Gordon's discography includes The Unchanging Sea, Clouded Yellow, Sonatra, Natural History, Timber Remixed, Dystopia, Rushes, Timber, Weather, Light is Calling, Decasia, (purgatorio) POPOPERA, Van Gogh, Trance, and Big Noise from Nicaragua. He is co-founder and co-artistic director of New York's legendary music collective Bang on a Can. His music is published by Red Poppy Music (ASCAP) and is distributed worldwide by G. Schirmer, Inc.

www.michaelgordonmusic.com


SHELLEY WASHINGTON

Peter Yankowsky, Photographer

Peter Yankowsky, Photographer

With an eclectic palette that draws elements from jazz, rock, American folk and other contemporary musical spaces, Washington (b. 1991) seeks to tell memorable sonic stories that comment on current and past social narratives, both personal and observed. Her music has been described as "slightly wild, slightly mysterious” while having the ability to "powerfully [tell] stories" (Peter Alexander).

Shelley is a 2018 recipient of the Jerome Fund for New Music Award and will write a new work for the trio Bearthoven for their upcoming season. In the early fall of 2017, she embarked on her first tour with the Schiele String Quartet to Savannah, Georgia, where her string quartets MIDDLEGROUND and SAY were performed throughout the city. She was also able to work with the students of the Kaufman Music Center’s Face the Music program on her string quartet, MIDDLEGROUND, in 2017. Her relentless baritone saxophone duo, BIG Talk, recorded by herself and saxophonist Dr.
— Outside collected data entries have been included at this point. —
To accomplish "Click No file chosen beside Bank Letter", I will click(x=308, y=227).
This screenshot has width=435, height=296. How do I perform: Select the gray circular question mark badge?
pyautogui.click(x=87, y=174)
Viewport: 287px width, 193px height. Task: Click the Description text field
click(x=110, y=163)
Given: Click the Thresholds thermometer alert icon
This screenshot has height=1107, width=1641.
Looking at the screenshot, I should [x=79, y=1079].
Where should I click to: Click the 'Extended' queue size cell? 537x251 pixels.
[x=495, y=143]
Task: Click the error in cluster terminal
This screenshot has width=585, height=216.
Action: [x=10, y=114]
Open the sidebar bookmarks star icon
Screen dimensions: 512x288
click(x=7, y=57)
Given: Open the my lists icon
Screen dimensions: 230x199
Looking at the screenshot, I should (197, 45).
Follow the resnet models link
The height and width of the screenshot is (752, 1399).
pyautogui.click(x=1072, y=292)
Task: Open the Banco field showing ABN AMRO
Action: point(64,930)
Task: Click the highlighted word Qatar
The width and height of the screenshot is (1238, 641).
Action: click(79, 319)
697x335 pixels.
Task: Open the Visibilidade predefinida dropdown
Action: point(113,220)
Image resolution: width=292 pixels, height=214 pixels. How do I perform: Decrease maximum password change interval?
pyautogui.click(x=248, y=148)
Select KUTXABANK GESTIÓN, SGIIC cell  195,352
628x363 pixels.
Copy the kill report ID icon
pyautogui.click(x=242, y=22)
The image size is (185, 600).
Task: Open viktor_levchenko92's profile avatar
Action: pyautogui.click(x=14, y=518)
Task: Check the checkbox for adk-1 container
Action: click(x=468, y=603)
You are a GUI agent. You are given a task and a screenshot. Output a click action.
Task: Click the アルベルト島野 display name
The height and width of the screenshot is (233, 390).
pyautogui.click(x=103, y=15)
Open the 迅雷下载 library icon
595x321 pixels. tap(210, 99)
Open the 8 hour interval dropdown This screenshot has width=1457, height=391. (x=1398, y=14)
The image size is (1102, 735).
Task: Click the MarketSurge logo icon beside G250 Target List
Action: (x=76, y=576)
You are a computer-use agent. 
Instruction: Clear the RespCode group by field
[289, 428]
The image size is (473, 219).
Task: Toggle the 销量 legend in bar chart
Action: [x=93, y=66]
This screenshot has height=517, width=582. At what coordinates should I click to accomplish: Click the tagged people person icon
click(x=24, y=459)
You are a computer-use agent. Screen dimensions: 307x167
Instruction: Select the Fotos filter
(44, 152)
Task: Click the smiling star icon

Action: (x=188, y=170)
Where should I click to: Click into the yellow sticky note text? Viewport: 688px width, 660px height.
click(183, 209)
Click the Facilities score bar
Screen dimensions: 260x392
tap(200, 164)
José Cabán, was recently released by Brooklyn-based label, People | Places | Records. This was her first widely distributed work available on multiple streaming platforms. Her piece, The Farthest, for choir and chamber ensemble was commissioned by the Brooklyn Youth Chorus for their “Silent Voices” series and premiered in April of 2018. Shelley is also an active performer, and performs regularly as a vocalist and solo saxophonist, primarily wielding the baritone saxophone. She has performed and recorded with ensembles throughout Kansas City, Des Moines, Brooklyn and New York City- anything from Baroque to Screamo. She is also a founding member of the composer collective, Kinds of Kings, which celebrated their debut concert in Tampa, Florida in partnership with Terroir New Music and the Bake n' Babes in March of 2018.

Washington holds degrees from Truman State University; a Bachelor of Arts in Music focusing on saxophone, and a Master of Arts in Education. She completed the Master of Music in Theory and Composition from NYU Steinhardt in 2017, where she studied with Dr. Joseph Church, Julia Wolfe, and Caroline Shaw. As an educator, she has taught with the New York Philharmonic Very Young Composers program, and also taught budding composers in the Young Composers and Improvisers Workshop. Shelley was the Artistic Director for the Noel Pointer Foundation, located in Brooklyn, NY. Washington now resides in Princeton, New Jersey, and began studies towards the PhD in Music Composition at Princeton University in the Fall of 2018. Shelley is a founding member of the composer collective, Kinds of Kings.